### Work order
What lines of the listing below contain the word "agent"? Copy each of them out.

### Data for the task
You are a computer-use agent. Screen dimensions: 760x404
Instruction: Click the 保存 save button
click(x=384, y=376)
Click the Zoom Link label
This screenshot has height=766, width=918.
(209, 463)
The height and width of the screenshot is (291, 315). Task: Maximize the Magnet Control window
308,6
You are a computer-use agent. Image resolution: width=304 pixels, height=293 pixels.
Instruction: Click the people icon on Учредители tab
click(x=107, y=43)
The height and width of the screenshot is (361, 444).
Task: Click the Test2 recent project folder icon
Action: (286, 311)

### Solved exercise
You are a computer-use agent. Screen dimensions: 760x404
You are a computer-use agent. Image resolution: width=304 pixels, height=293 pixels.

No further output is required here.